The Agahozo Shalom Youth Village Founder, Anne Heyman, was expected to attend, but fell ill this morning and sent her apologies.  In her absence, Jeannette's family decided to lavish undeserved praise on the only white person within 30 kilometers, yours truly.  The entire ceremony and speeches were all in Kinyarwanda and while I was able to follow the general tone of course, I had no idea what was going on.  You can hardly imagine my surprise when Jeannette's Aunt, a catholic nun, whipped out some perfumed oil, lunged across the room and started washing my feet. Jiminy fing Cricket!!!  My face contorted into a wildly inappropriate tight smile that is my 'go-to' a lot these days when wanting to run and scream but not appear socially insensitive.  My mind was racing.  I wanted to strongly reject the Christ imagery and the notion that I was deserving or superior.  But I didn't feel I could communicate in delicate way that I was rejecting the overture because I felt it was unnecessary and not because I was rejecting the Aunt.  

In the end, maybe just due to he path of least resistance, I just went along with it and the ceremony moved on to the next agenda item before I had fully wrestled with what this meant, what it implied and how I should react.  

I was later called on to speak and it was difficult.  I was struggling a bit, and then in some way that I am culturally blind to, it 'became time' to serve the Fanta, so while I was talking about Jeannette and the ongoing impact she'll have on me and girls in Eleanor Roosevelt, someone was walking around with an opener and a crate asking "Orange, Citron or Coca?" and that somehow made it all so much easier.  This is sad, and grief is grief, but there is Fanta to be had so we will have it now thank you.  Life goes on.
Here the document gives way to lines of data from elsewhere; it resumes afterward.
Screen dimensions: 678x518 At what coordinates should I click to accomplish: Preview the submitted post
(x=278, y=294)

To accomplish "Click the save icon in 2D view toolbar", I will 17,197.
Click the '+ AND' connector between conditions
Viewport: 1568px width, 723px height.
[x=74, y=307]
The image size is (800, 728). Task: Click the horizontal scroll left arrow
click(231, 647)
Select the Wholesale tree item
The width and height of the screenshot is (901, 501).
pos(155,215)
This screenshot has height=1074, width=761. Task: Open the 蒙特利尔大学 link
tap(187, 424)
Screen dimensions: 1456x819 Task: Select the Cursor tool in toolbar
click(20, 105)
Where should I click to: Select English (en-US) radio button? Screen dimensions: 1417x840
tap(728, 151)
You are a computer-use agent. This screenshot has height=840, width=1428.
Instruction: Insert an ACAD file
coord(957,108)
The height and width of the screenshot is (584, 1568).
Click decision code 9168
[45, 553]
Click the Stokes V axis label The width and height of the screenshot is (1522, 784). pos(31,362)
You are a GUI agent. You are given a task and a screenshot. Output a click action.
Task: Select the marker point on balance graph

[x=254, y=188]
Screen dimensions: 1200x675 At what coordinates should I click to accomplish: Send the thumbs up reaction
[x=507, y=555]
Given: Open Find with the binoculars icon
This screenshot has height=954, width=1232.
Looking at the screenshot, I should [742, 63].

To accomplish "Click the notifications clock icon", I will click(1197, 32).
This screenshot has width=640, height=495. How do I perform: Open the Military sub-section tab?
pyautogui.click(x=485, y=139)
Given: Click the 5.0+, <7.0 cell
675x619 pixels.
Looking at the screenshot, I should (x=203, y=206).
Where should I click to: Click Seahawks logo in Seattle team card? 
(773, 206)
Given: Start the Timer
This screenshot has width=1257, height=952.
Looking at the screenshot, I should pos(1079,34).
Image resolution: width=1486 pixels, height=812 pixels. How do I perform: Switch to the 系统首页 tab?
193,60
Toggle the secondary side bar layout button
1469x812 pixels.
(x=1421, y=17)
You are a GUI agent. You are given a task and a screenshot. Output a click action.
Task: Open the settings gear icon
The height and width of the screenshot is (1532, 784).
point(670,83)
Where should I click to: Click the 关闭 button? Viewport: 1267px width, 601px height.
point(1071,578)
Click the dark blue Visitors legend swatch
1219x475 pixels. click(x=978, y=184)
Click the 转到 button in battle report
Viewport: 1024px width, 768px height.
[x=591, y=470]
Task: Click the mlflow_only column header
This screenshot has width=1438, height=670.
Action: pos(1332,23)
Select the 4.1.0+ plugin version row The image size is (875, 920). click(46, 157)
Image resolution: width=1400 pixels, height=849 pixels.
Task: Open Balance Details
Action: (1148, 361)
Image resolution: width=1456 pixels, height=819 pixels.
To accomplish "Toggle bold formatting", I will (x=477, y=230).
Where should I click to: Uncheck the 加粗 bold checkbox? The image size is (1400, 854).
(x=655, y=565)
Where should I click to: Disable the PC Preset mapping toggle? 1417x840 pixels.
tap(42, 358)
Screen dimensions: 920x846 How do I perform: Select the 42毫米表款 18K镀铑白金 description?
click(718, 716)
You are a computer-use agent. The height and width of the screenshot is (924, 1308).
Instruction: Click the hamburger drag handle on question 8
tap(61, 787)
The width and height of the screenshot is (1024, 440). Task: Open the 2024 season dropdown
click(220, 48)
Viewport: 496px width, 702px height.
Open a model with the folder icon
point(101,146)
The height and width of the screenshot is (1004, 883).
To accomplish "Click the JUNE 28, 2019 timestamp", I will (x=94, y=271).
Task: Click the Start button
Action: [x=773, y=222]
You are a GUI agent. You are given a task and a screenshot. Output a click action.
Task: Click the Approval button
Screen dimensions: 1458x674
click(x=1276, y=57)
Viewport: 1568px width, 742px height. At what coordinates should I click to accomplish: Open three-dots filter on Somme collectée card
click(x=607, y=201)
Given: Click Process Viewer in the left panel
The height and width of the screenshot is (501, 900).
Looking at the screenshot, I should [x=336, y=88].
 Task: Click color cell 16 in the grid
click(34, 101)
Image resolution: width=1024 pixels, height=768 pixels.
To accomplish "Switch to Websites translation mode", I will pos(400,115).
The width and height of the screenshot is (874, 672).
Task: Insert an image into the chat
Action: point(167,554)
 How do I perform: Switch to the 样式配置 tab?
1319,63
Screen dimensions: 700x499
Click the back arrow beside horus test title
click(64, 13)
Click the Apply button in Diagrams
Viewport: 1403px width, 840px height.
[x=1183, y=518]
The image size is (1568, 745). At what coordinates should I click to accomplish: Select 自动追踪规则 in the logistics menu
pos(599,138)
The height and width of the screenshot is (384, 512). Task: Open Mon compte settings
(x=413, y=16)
In the end, as sad as the girls seemed, it is probably healthy for them to have some ceremony to commemorate Jeannette's death and to be able to participate.  Hopefully this was a purposeful step in the grieving process. 

Here's the Before:

And a few of the After:

The new gravesite is finished in concrete that will hold up much better in the Rwandan rainy seasons.

The large cement cross has a space for a photo you might recognize:

The ride home was long and hot and cramped and the girls were tired.  I was tired. I am tired.  I am going to bed.